For once I have expended all my interpersonal emotional energy, I turn almost immediately to my capacity for intellectual analysis that can be quite caustic. (Some posts on the blog have demonstrated this.) No good ever comes from this.
That is why, therefore, I’ve said little to date in the blog about my being Mennonite. The interactions so far I have had with some Mennonites about the issues of peace, war, and veteran care have, shall we say, been less than pleasant. I take responsibility for my part in these exchanges, but I also have refused to give on certain positions that I hold strongly. Today, though, I’m feeling calm and, for the most part, positive, so . . .
. . .here we go.
4. What should Mennonites understand about veterans, veteran issues, PTSD?
I would like Mennonites to have a more nuanced understanding of two very important traits that many, many combat veterans share: honor and passion/intensity.
From the beginning, we Mennonites have been more a “quiet” people, dedicated to the service of others, humble (as much as any humans can be) as to our place in the world overall, willing to play second fiddle to many so that the many can play the higher, more prestigious notes of the first violin section. We see this quietness, dedication, and humility as central to our understanding of what it means to live out the Gospels.
All well and good, and I am glad to have embraced this tradition.
Still, even if humility can have its honor, especially when it is embodied for the service of others, so can pride–especially when it too is embodied for the service of others. Similarly, even if the quiet can be passionate, intense, so can boldness when it is embodied for the service of others likewise.
If I may be so bold, in fact: cannot passionate, action-oriented individuals find it a bit, dare I say, challenging to live out their full selves in the midst of a faith culture in which “quiet” service is so highly prized? Aren’t “pride” and “passion,” at least for many Mennonites, dirty words?
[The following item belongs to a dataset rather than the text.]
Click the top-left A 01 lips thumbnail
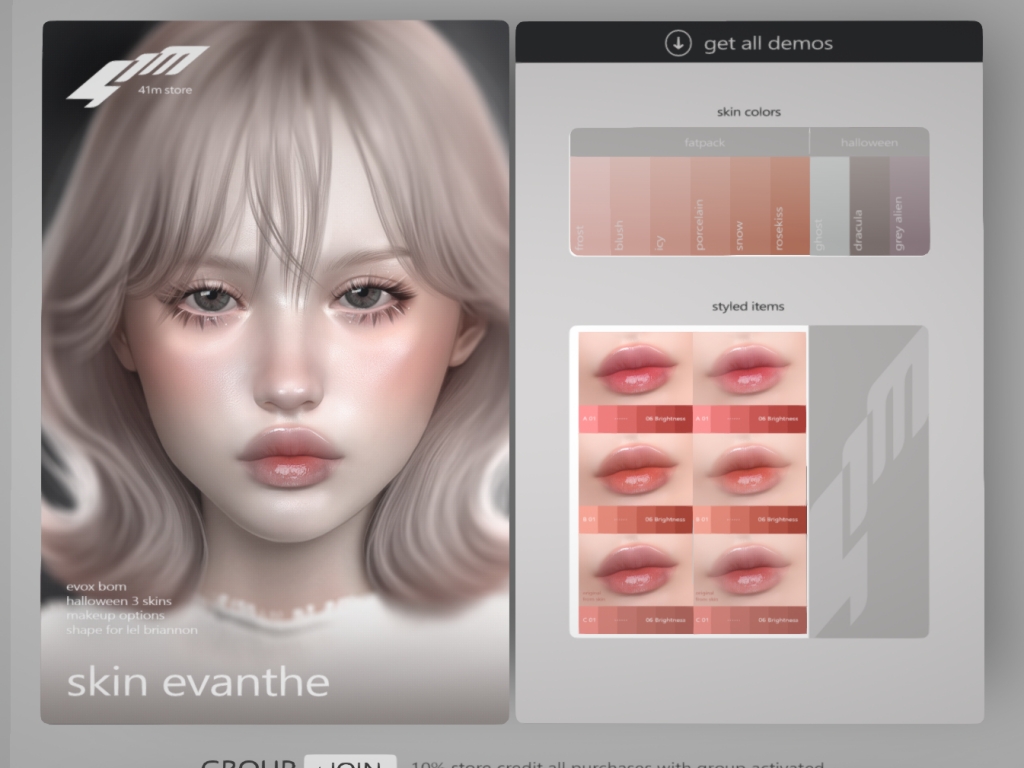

And don’t many of us let our young know that, in no uncertain terms?
Perhaps. Perhaps not.
I do believe, though, that for many combat veterans, pride is not about prizing oneself, certainly not in an egotistical sense (or at least not primarily in that sense). It is rather pride in one’s ability to do the best one can for the service of others. Whether we agree with their underlying premises or not, many combat veterans entered the military precisely as a way to build themselves up to become “protectors.” They find communal pride not because of some militaristic narcissism–though, yes, military pride (like Mennonite humility) can have its dark side and, yes, that side can erupt into physical violence (whereas Mennonite “humility” only erupts into psychological/spiritual violence as we try to out-humble each other, but that’s a topic for another day . . .). Combat veterans find communal pride when together they have pushed themselves to the limit, using their full passion and intensity to protect, communally, the communities that they cherish.
We Mennonites quote chapter and verse about living out the Gospel with purposeful submission. Combat veterans, on the other hand, quote different chapters and verses about living out the Gospel with purposeful mission.
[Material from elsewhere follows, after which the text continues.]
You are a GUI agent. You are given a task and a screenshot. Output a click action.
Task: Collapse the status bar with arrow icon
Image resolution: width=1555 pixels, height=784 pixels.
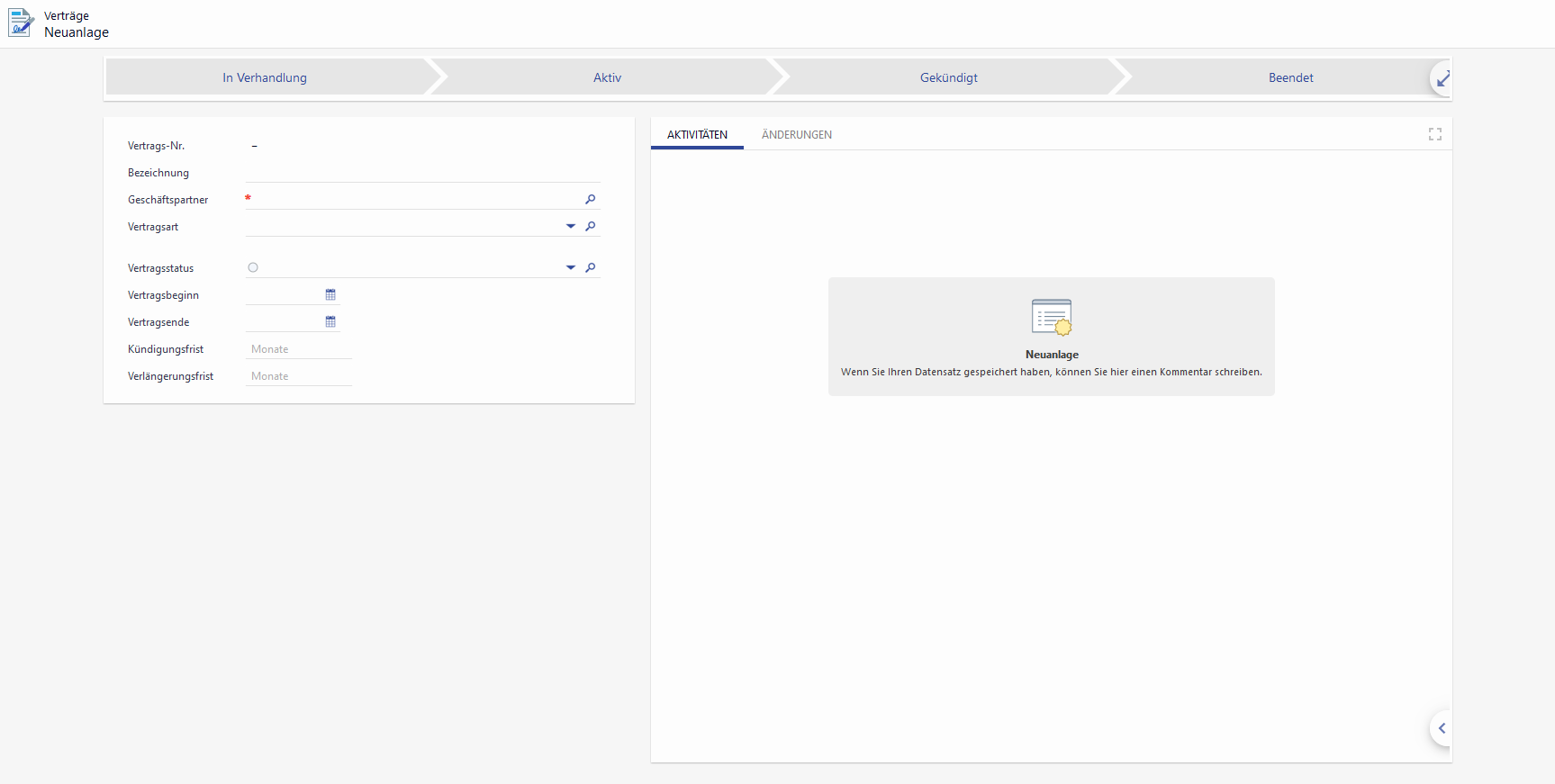pyautogui.click(x=1442, y=79)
We believe we should not carry weapons, even when we might want to. They believe they should carry weapons, even when they might not want to.
Some Mennonites believe that they honorably live out their passions when they block checkpoints. Some military believe that they honorably live out their passions when they man them.
Nobody likes war except the powerful who will benefit from it. Certainly the men and women in the trenches–and if I may say, the officers above them–are not there to kill for kicks. We believe, as Mennonites, that we protect society in the long run when we avoid violence and seek peaceful solutions. Combat veterans believe, as individuals of faith or not, that they protect society in the short run when they must use violence purposely–so that everybody (including we Mennonites) can have a long run at all!
Granted, like our forebearers and our Amish sisters and brothers, we could simply move somewhere else to avoid violence and therefore not take unfair advantage of the “long-run” provided us by military violence. All well and good.
But news from the front: we’re sticking around.
At least the Amish have the decency to stay off the electrical grid and limit their embrace of modernity to the occasional McDonald’s and WalMart. If a single one of us Mennonites still has central air and/or the audacity to darken the door of a Starbucks or a Macy’s, we’ve got to face facts: we owe our easy access to those amenities to many a combat veteran, living and not.
I cannot join my fellow Mennonites who argue (often anything but humbly, I might add) that the Nation-State should avoid war even at its own peril. I’m one of those who believes that the Church and the Nation-State are radically different entities. As Mennonites, we might value a nonviolence that leads to death as martyrdom. Again, all well and good. I don’t think we can, though, demand perpetual nonviolence (even “humbly”) of the Nation-State, because for the Nation-State, nonviolence in the face of violence is just plain old-fashioned suicide.
And again, if I may be so bold: if we’re still sipping our cappuccinos in the cool comfort of the Ralph Lauren section (or even, for the more “simple” among us, our lemonades in the aisles of the Goodwill Stores), we really ought not even be acting as if we think we have the right, let alone the duty, to ask suicide of the Nation-State–especially in the name of God.
In short, I do hope that Mennonites can open themselves up to the possibility that we can passionately honor the honor and the passion of many a combat veteran–and still hold true to the values we have endeavored to live out for over four hundred years, even as those veterans live out values that may, at times, contrast sharply with ours.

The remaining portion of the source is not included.